Goal: From the items below, copy out every line that contains the word "what".

Record excerpts:
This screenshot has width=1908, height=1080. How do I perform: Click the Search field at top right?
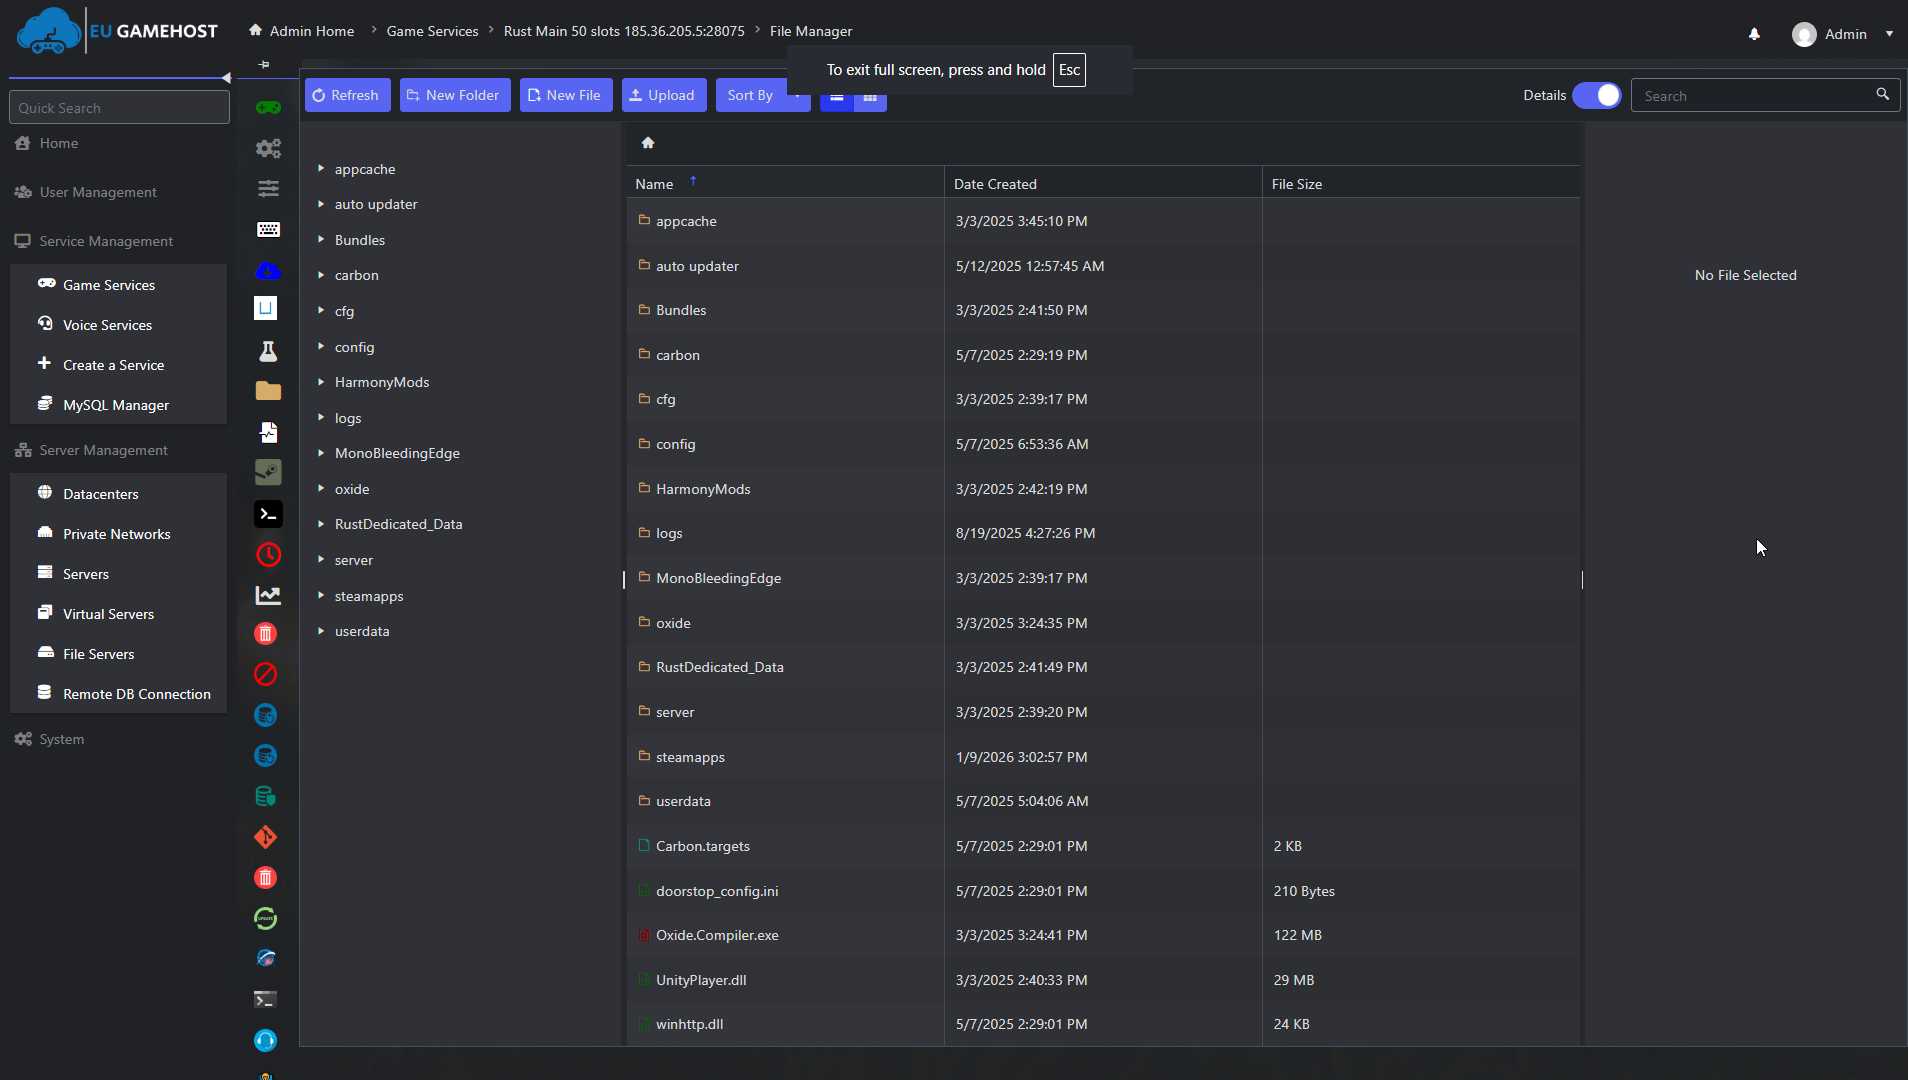1762,94
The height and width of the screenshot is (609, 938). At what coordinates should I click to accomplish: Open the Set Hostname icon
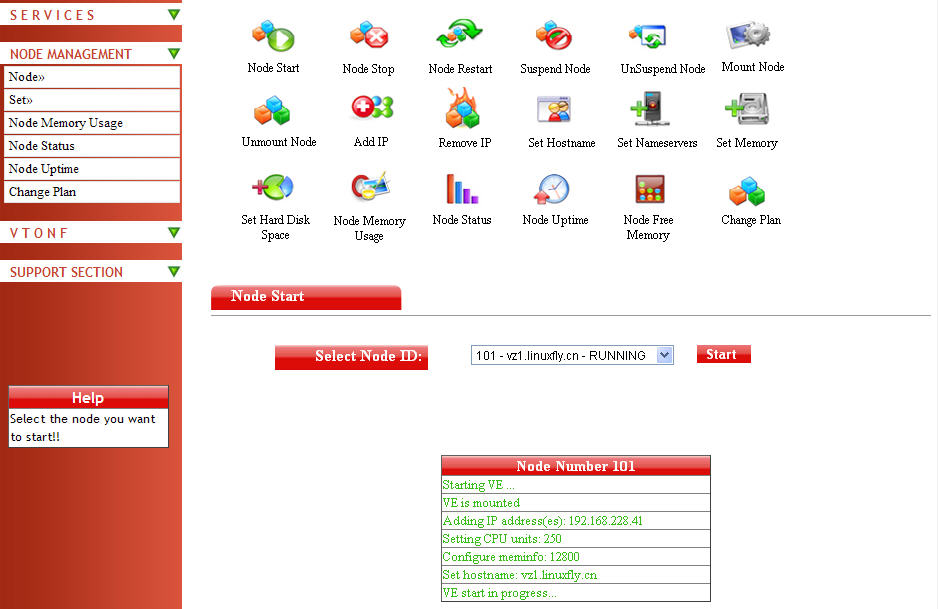[554, 109]
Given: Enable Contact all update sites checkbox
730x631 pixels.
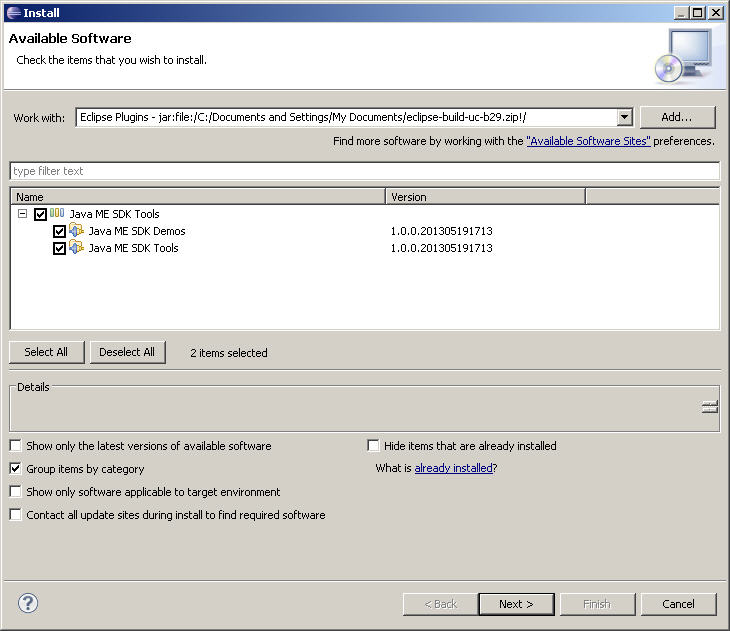Looking at the screenshot, I should [x=15, y=515].
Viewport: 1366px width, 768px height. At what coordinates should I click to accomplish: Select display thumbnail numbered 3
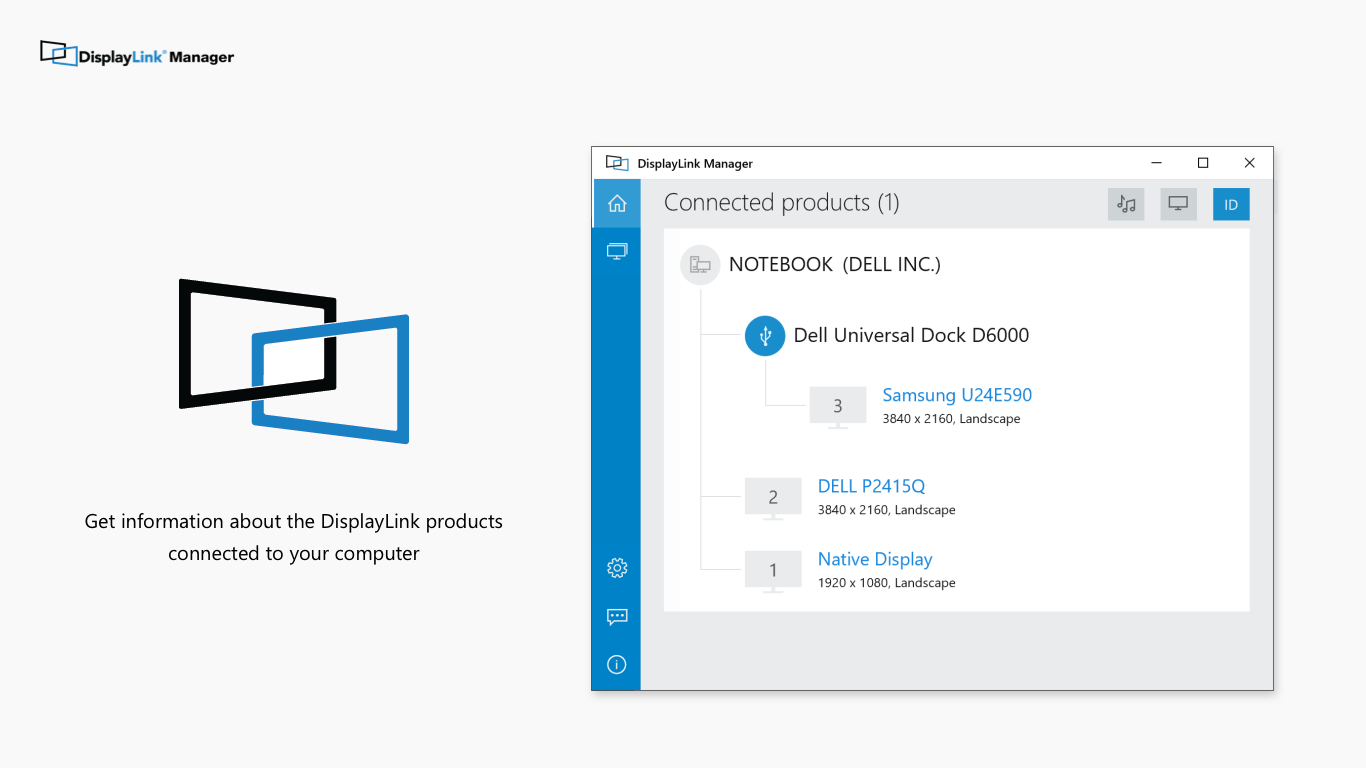[x=837, y=406]
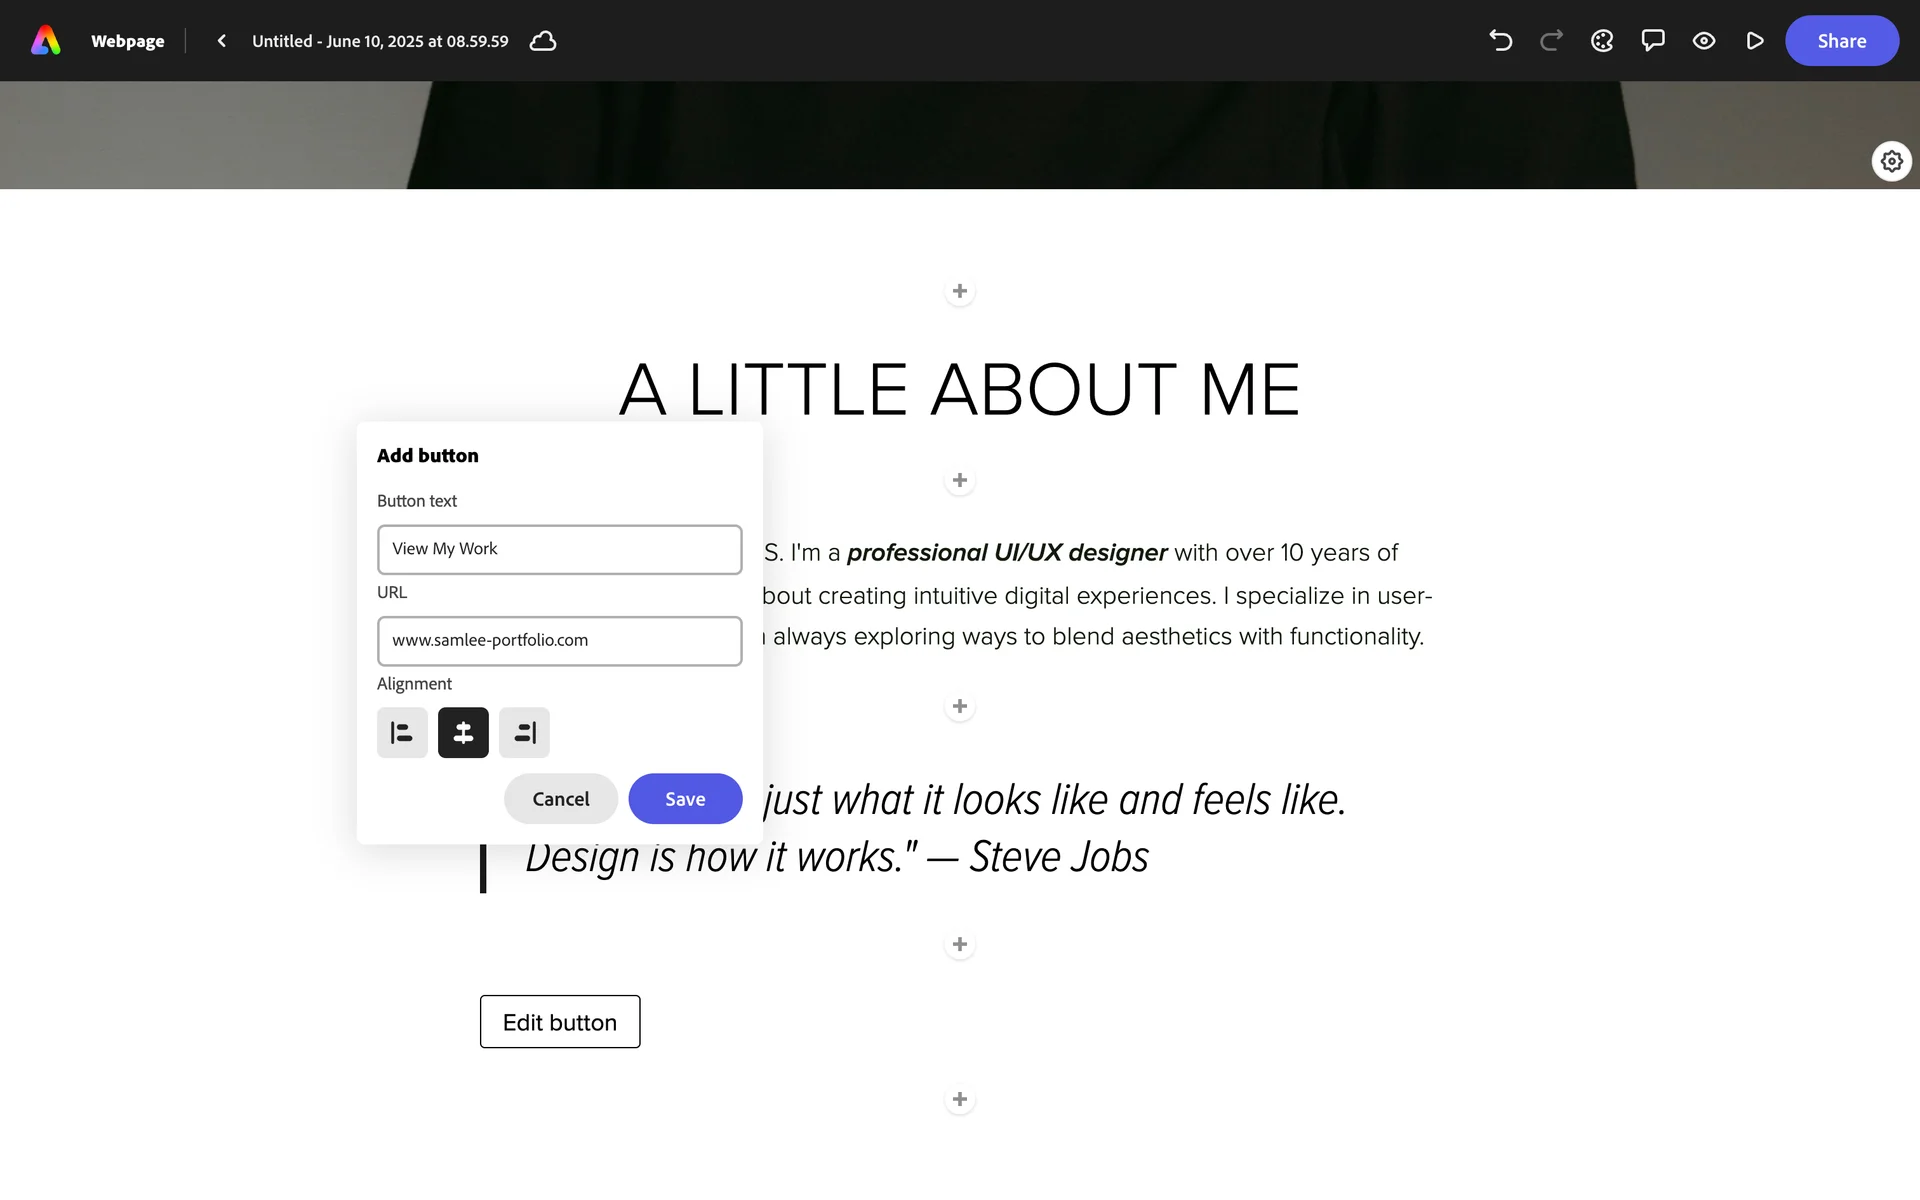This screenshot has height=1200, width=1920.
Task: Start presentation with play icon
Action: click(1755, 41)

Finished exercise:
The height and width of the screenshot is (609, 938). At what coordinates should I click to accomplish: Open the Set Hostname icon
Viewport: 1366px width, 768px height. At what coordinates should I click to accomplish: Select display thumbnail numbered 3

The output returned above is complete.